Nianwen Xue is an Associate Professor in the Computer Science Department and the Language & Linguistics Program at Brandeis University. He has devoted substantial efforts to developing linguistically annotated resources for natural language processing purposes. The other thread of his research involves using statistical and machine learning techniques to solve natural language processing problems. His research has received support from the National Science Foundation (NSF), IARPA and DARPA. He is currently the editor-in-chief of the ACM Transactions on Asian and Low-Resource Language Information Processing (TALLIP), and he also serves on the editorial boards of Language Resources and Evaluation , and Lingua Sinica. He is currently the Vice Chair/Chair-Elect of Sighan, an ACL special interest group in Chinese language processing.

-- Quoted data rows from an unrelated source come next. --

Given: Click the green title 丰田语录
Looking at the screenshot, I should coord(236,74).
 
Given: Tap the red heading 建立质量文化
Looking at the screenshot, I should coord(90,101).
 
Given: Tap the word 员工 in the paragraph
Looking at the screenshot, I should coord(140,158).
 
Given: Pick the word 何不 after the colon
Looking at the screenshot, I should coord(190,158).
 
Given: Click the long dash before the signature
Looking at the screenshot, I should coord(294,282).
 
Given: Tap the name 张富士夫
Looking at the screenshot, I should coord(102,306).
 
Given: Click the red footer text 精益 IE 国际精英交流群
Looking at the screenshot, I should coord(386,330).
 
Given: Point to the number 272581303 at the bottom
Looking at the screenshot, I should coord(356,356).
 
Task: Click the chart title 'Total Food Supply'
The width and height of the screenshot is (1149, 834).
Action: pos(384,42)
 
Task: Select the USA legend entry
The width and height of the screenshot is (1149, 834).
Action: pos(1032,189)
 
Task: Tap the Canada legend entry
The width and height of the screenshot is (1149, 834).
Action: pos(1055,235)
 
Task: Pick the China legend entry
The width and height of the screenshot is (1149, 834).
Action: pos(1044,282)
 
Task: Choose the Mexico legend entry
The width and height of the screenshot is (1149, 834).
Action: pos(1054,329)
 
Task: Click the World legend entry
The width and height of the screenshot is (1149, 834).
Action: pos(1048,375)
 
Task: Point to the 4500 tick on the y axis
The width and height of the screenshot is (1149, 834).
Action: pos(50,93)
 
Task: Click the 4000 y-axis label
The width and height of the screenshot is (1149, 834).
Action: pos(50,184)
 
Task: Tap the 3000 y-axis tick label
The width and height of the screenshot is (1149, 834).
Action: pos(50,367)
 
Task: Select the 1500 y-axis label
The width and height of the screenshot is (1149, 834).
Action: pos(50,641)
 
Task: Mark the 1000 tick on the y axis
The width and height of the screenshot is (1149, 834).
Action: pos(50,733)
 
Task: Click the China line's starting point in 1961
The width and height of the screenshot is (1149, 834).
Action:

Language Technology Seminar Series
Question Answering R&D at Microsoft
TJ Hazen, Microsoft Research
Friday, February 9 at 3:30
Natural language processing technology for open ended question answering tasks is now readily available to anyone with internet access using web sites such as Bing or Google. This talk will present a general overview of how question answering inside of Microsoft Bing works and discuss techniques used to expand and improve Bing’s question answering capabilities. The talk will also discuss recent advances in deep learning modeling techniques to perform open ended machine reading comprehension and question answering tasks.
TJ Hazen is a Principal Research Manager with Microsoft Research where his current work is focused on the tasks of machine reading comprehension and question answering. Prior to joining Microsoft in 2013, TJ was a Research Scientist at MIT where he spent six years as a member of the Human Language Technology Group at MIT Lincoln Laboratory and nine years as a Research Scientist at the MIT Computer Science and Artificial Intelligence Laboratory. TJ holds S.B., S.M., and Ph.D. degrees in Electrical Engineering and Computer Science from MIT.